Jakarta, Gatra.com – Sejumlah pemerhati hukum dan kepolisian menyatakan keprihatinnya atas berlarutnya proses pengungkapan kasus pembunuhan berencana terhadap Brigadir Nopriansyah Yosua Hutabarat alias Brigadir J yang melibatkan bekas Kadiv Propam Polri Ferdy Sambo. Mereka mendorong Presiden Joko Widodo (Jokowi) melakukan terobosan agar kasus ini terungkap secara tuntas dan terang benderang.

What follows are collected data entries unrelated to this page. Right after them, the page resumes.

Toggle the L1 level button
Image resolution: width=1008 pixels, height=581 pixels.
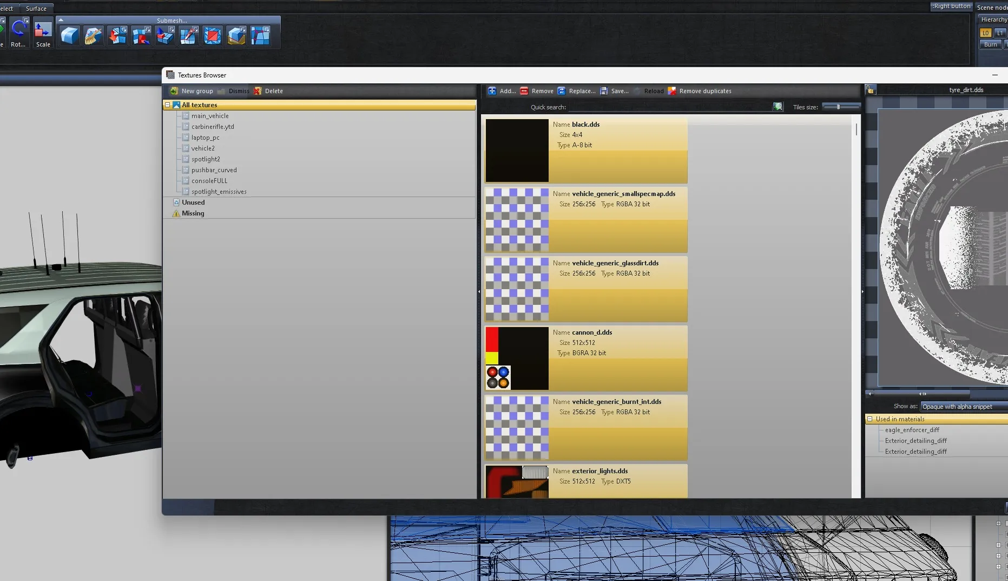point(999,33)
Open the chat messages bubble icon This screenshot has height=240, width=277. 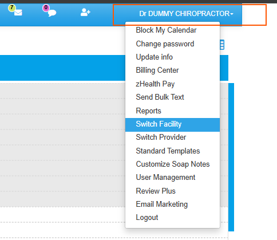[52, 13]
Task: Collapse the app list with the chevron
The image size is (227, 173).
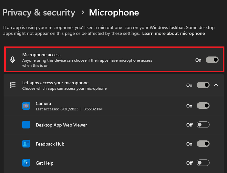Action: point(216,85)
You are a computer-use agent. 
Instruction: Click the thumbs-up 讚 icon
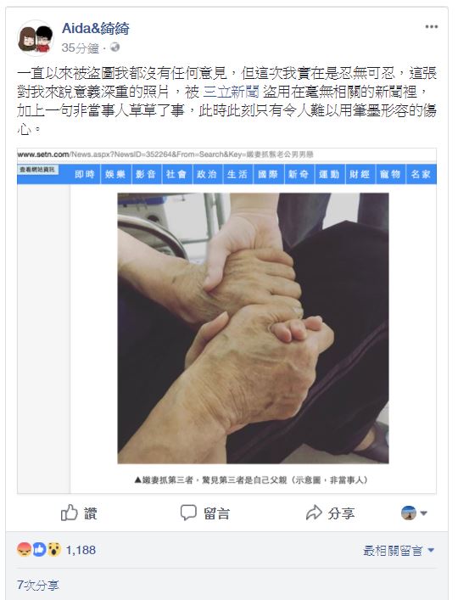pyautogui.click(x=70, y=513)
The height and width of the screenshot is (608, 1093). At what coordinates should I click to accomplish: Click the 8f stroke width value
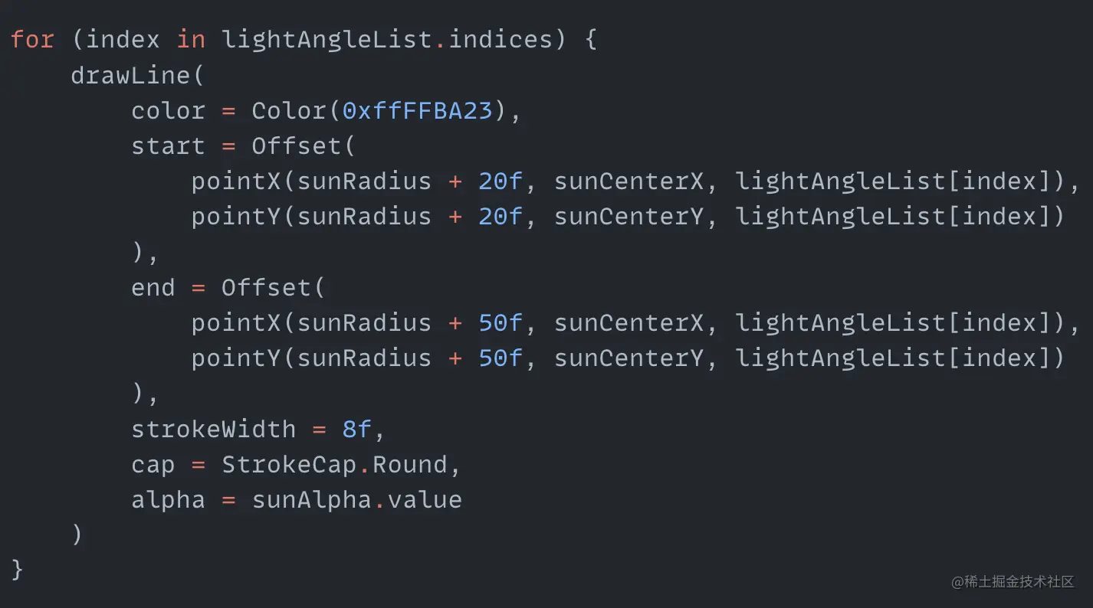(x=356, y=430)
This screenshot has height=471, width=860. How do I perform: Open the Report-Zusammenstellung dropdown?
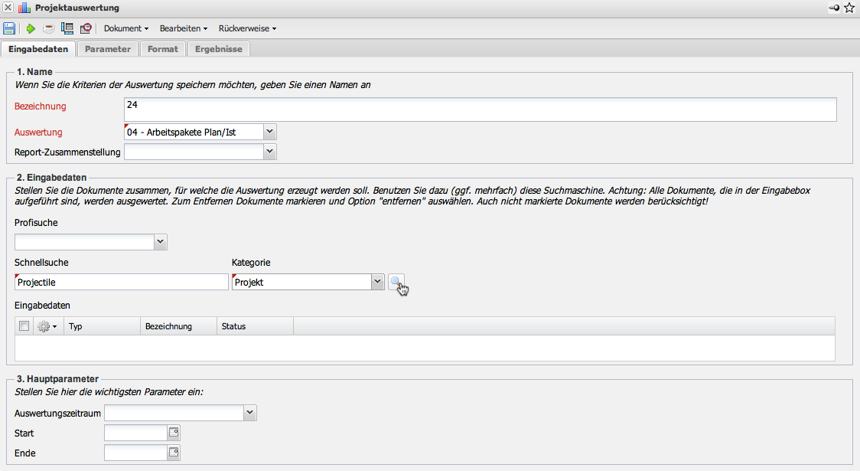tap(269, 152)
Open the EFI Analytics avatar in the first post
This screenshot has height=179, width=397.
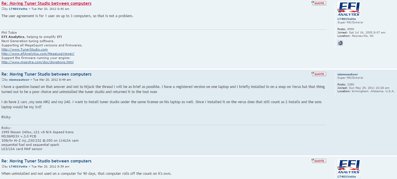click(x=348, y=9)
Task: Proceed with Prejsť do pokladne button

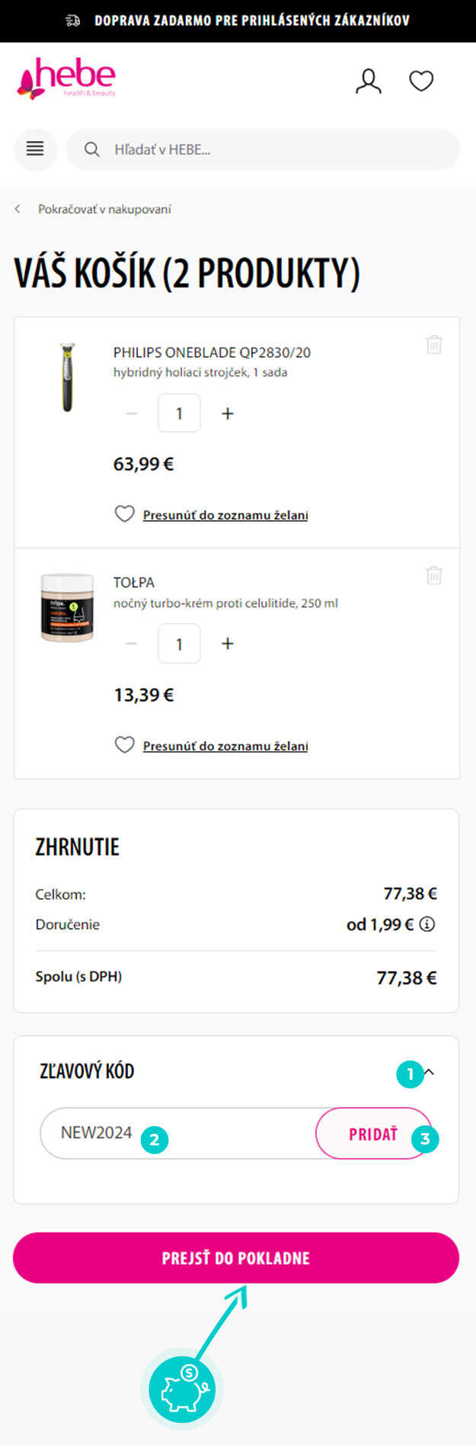Action: pos(236,1257)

Kesimpulan itu disampaikan dalam diskusi publik bertajuk “Obstruction of Justice: Terjalnya Proses Pencarian Keadilan Kasus Joshua” yang diselenggarakan oleh Public Virtue Research Institute dan Komite Pengacara Untuk HAM dan Penguatan Demokrasi (KPUHPD) di Jakarta pada Selasa (27/9).

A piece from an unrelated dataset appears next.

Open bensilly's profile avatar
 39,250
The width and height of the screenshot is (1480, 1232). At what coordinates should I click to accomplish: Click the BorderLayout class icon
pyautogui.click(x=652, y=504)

Hadir sebagai pembicara Wakil Ketua Lembaga Perlindungan Saksi dan Korban (LPSK) Edwin Partogi, Ketua Komisi Kejaksaan (Komjak) Barita Simanjuntak, mantan Hakim Agung MA Gayus Lumbuun, penyidik Mabes Polri Novel Baswedan, mantan Kepala BAIS Soleman B. Ponto, pegiat masyarakat sipil Irma Hutabarat, dan Direktur Amnesty International Indonesia Usman Hamid.

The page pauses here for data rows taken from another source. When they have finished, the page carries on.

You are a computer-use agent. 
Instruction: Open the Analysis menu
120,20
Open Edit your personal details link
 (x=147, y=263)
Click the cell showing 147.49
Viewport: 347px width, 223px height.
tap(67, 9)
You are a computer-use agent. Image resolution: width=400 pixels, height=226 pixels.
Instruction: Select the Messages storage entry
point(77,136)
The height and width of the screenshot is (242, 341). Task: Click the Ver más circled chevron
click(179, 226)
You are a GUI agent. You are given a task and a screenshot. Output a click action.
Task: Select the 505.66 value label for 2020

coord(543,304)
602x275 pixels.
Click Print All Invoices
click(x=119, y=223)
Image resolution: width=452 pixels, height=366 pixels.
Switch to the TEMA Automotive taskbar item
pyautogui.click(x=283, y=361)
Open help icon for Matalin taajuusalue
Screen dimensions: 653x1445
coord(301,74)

Menurut Wakil Ketua LPSK Edwin Partogi, kasus pembunuhan terhadap Brigadir J seharusnya sudah jelas. Ia menyampaikan, ada beberapa hal yang terus dikawal seperti penerapan pasal dan delik atas kasus tersebut.
“Bagi kami, kasus ini sudah terang benderang. Yang belum jelas adalah masalah obstruction of justice. Siapa yang dijadikan tersangka dan apa perannya? Pasal apa yang diterapkan?” ujar Edwin.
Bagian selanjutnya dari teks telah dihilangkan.